My aunt went Crazy when I was about 10 years old. That evening is engraved in my mind. I was standing in my grandmother’s kitchen while my aunt screamed with her head buried in her hands.
I was wearing black and white saddle shoes that my aunt had bought me. She was very fashion-forward. We used to thumb through magazines and critique outfits long before Fashion Police.
My aunt was cool. Crazy cool. The coolest person on earth as far as I was concerned. She was like an older girlfriend to me, one who talked about music (she loved Aretha Franklin), her exes and going after your dreams even if no one believed in them but you.
That night my aunt was admitted to a hospital for observation and ended up staying for a few months. When she came home we still danced around any issues about her mental state—as a teen, as an adult, even when I was married with kids.
She never discussed what caused her to go Crazy. She never mentioned that she was still mourning the loss of her newborn son who died from what was ruled a crib death only a few days after he was born. I didn’t understand clinical depression, which is what I am sure she suffered from back then. Neither did my family. My aunt never received any ongoing counseling.
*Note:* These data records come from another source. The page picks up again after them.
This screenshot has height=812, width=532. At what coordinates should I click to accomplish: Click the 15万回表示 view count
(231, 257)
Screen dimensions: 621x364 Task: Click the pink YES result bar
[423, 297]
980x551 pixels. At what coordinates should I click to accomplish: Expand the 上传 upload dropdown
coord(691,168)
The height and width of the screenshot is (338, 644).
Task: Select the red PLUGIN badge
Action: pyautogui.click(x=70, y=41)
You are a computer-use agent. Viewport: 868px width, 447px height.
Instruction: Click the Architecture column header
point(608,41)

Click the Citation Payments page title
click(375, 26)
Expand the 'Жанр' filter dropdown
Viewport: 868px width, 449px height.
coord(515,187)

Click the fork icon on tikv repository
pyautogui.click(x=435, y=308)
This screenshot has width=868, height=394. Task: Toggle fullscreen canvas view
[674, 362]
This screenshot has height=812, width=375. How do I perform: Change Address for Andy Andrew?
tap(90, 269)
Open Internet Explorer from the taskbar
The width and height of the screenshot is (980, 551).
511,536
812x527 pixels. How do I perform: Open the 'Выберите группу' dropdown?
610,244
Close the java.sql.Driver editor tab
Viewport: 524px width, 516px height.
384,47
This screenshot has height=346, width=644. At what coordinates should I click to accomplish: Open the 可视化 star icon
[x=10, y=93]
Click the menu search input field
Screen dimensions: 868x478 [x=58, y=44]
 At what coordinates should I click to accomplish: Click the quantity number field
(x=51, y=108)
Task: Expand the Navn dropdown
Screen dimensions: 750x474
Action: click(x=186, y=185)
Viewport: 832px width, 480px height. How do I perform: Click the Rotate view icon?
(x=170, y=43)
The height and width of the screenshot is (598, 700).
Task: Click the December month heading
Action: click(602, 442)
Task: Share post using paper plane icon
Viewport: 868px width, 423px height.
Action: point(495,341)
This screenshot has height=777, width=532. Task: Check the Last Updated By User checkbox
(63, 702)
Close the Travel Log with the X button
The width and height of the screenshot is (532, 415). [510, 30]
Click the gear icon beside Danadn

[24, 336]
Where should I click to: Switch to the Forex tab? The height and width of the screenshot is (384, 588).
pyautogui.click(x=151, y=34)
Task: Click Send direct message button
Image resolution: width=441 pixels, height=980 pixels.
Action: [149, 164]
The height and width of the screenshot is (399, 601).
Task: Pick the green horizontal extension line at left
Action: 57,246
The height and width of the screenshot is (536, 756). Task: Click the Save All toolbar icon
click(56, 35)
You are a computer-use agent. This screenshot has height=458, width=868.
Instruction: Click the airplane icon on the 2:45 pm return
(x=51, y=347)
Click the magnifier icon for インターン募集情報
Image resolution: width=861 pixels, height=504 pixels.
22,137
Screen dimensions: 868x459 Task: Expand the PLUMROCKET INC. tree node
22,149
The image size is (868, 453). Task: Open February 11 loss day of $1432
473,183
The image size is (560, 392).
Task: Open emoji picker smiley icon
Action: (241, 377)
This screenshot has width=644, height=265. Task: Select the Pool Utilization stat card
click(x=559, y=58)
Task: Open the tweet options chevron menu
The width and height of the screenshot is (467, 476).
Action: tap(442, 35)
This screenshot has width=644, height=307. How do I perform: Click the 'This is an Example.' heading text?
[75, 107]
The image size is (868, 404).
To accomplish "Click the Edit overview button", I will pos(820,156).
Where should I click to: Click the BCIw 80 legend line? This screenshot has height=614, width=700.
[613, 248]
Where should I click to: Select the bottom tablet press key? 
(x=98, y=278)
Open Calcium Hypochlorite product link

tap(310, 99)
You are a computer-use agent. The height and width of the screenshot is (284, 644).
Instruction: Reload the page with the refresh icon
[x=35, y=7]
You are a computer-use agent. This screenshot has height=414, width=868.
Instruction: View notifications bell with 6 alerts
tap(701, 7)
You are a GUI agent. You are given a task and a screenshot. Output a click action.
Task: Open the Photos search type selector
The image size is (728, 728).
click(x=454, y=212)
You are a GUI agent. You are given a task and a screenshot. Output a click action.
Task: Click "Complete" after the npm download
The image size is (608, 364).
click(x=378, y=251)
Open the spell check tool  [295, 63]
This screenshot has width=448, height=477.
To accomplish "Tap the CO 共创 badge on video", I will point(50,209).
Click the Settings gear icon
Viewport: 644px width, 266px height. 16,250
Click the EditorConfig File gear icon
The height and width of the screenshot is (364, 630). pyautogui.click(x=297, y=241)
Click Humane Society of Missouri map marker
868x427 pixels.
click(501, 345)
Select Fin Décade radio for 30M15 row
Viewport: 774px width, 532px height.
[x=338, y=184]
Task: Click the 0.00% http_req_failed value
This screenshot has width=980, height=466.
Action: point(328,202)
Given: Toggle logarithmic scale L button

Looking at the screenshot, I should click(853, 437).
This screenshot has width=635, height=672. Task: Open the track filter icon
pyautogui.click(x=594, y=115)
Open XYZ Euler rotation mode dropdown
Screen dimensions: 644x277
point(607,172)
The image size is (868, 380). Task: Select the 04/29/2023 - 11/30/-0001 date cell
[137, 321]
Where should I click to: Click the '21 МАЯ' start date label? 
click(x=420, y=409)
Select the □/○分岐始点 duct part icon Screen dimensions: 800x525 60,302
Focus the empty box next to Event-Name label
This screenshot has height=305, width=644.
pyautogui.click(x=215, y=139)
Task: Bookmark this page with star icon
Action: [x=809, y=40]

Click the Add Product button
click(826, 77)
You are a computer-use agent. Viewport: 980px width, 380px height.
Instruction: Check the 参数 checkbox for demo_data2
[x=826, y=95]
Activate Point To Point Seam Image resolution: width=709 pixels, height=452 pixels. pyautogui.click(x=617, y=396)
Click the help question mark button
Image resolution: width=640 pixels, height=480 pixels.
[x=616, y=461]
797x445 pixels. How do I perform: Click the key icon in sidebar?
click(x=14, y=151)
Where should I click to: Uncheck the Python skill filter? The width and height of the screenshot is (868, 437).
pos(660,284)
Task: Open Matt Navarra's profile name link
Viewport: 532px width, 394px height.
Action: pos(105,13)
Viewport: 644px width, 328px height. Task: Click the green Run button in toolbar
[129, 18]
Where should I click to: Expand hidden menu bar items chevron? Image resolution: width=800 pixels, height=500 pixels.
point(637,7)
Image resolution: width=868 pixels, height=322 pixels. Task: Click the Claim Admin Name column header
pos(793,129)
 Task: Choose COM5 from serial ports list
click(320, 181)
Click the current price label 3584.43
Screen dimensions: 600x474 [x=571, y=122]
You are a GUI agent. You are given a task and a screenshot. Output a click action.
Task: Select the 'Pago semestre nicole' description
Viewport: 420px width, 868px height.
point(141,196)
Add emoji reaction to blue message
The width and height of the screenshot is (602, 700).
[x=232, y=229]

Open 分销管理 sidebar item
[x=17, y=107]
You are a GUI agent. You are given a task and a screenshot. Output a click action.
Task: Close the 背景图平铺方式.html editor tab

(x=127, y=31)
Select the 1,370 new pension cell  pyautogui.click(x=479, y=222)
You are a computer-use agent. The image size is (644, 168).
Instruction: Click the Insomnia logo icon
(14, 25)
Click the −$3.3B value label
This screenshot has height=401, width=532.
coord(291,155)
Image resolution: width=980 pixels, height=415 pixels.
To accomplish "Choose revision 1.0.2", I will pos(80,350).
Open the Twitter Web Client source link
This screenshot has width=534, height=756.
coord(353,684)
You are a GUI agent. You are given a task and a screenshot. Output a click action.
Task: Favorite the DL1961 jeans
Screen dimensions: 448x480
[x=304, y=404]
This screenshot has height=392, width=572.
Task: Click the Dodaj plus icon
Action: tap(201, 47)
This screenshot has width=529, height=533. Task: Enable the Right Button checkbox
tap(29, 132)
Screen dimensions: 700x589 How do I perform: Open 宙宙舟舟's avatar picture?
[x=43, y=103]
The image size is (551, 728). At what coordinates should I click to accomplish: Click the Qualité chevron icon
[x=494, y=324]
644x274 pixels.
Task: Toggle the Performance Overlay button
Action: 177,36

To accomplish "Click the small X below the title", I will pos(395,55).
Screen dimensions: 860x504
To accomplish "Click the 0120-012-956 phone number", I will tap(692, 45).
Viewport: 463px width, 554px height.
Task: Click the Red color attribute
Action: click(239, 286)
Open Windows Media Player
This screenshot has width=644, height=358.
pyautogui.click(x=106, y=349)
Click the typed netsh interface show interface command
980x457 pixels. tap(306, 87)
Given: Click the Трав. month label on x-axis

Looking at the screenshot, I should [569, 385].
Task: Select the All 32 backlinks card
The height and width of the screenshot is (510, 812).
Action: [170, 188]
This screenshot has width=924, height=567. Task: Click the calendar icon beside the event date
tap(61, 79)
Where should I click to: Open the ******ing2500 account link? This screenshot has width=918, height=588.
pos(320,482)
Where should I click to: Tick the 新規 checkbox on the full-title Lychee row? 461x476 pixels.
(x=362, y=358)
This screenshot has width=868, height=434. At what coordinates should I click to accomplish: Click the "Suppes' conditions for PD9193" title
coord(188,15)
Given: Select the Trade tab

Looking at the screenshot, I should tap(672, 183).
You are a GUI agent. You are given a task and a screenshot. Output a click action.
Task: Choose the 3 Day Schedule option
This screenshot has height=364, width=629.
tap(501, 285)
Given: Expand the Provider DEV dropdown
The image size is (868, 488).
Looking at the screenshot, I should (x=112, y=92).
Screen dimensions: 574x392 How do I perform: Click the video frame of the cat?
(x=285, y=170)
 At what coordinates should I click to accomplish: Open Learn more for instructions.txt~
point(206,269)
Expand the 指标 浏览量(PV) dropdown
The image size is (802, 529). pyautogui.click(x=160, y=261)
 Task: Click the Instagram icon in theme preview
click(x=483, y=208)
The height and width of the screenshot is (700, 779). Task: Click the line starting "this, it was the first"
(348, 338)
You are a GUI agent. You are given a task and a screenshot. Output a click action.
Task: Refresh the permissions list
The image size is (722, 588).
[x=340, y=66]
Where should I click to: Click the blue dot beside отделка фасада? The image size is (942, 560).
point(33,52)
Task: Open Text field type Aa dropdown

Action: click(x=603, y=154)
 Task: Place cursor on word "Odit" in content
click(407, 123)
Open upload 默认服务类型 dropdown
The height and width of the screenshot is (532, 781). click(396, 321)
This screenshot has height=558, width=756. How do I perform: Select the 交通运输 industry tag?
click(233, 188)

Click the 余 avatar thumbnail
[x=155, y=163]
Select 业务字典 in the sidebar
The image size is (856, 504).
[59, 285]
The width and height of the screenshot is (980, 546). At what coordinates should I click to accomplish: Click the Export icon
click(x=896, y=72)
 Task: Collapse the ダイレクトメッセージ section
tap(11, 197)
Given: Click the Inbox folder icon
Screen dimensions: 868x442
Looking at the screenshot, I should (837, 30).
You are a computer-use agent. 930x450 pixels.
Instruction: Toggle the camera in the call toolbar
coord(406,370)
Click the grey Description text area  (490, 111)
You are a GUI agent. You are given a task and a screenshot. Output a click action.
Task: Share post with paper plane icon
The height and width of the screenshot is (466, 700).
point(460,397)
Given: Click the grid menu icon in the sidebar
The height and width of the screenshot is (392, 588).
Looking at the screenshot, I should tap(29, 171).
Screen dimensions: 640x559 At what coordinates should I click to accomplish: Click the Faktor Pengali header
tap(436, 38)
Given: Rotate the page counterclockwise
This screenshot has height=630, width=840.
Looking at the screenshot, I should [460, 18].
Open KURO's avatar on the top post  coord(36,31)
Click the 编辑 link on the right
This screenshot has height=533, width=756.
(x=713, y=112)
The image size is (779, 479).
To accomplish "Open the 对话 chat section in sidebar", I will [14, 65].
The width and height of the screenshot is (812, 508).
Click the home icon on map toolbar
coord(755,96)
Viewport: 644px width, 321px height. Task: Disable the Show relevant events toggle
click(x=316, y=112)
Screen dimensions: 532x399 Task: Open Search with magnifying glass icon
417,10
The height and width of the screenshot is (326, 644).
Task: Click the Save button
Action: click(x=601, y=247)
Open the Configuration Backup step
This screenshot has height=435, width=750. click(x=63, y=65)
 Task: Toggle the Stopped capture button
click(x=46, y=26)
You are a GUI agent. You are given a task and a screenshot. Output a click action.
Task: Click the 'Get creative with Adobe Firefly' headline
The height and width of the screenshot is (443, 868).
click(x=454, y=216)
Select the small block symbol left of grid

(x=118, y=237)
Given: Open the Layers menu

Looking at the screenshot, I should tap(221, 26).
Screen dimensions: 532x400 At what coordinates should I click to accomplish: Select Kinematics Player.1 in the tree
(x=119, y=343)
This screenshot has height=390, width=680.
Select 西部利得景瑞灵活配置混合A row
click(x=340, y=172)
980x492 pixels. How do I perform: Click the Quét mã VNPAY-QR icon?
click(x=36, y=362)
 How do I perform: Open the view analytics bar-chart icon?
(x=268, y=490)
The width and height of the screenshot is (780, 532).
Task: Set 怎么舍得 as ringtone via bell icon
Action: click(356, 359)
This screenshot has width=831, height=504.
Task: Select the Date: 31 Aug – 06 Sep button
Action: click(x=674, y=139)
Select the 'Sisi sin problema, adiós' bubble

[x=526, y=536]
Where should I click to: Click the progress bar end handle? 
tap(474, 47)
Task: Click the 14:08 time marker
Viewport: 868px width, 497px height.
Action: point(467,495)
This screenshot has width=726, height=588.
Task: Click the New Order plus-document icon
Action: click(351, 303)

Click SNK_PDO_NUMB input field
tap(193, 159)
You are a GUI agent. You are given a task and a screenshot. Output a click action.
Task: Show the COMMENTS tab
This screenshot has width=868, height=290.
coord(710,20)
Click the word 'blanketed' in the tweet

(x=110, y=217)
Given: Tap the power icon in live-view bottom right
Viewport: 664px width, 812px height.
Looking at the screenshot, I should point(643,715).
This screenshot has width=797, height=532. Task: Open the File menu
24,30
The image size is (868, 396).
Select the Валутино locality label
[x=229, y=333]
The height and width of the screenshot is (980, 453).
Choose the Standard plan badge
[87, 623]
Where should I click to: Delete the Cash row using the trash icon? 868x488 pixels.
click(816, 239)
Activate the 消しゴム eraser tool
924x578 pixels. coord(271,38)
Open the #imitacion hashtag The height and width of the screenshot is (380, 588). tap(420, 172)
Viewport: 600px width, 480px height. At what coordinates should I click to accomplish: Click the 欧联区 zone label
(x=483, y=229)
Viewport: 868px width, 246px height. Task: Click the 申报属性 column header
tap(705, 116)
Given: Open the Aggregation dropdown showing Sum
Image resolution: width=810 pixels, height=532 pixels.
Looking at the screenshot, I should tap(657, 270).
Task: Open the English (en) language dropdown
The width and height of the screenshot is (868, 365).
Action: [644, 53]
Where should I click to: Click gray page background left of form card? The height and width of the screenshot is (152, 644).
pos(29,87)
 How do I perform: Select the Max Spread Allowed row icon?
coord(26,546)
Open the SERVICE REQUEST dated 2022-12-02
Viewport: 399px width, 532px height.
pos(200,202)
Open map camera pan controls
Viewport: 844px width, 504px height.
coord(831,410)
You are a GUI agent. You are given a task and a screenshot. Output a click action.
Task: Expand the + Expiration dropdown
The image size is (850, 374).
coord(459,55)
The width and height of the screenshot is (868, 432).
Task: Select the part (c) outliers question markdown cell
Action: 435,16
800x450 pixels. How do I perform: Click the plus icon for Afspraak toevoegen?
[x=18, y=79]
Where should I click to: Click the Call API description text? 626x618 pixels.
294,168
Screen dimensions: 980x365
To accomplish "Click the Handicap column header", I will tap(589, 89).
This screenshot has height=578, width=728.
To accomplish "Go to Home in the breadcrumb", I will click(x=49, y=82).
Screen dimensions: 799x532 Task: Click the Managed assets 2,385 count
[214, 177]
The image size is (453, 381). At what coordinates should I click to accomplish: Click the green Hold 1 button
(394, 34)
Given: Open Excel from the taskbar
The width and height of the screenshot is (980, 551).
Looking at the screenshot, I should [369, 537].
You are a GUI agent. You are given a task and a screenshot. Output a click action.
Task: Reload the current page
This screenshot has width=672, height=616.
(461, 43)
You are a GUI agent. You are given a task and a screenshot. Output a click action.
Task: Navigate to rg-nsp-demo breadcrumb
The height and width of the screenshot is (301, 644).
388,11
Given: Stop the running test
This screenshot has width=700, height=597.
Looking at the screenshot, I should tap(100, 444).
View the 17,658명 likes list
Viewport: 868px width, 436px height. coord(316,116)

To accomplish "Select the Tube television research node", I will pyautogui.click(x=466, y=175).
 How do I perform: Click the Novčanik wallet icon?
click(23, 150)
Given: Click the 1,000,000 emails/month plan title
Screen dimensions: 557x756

When she died at the age of 54, she’d been on more than a handful worth of strong medications each day since that breakdown, and I had been her partner in self-medication. I had to get her a tall glass of water to help her swallow all of those pills.
She never lost brownie points with me. She was still the coolest aunt even during those times she was in a medicated stupor. But I knew my aunt wouldn’t have wanted others to come undone as she had. After her death, I began to divulge more about her to my daughter and nieces and my sons and nephews: how things left unsaid and undealt with could cause you to go Crazy.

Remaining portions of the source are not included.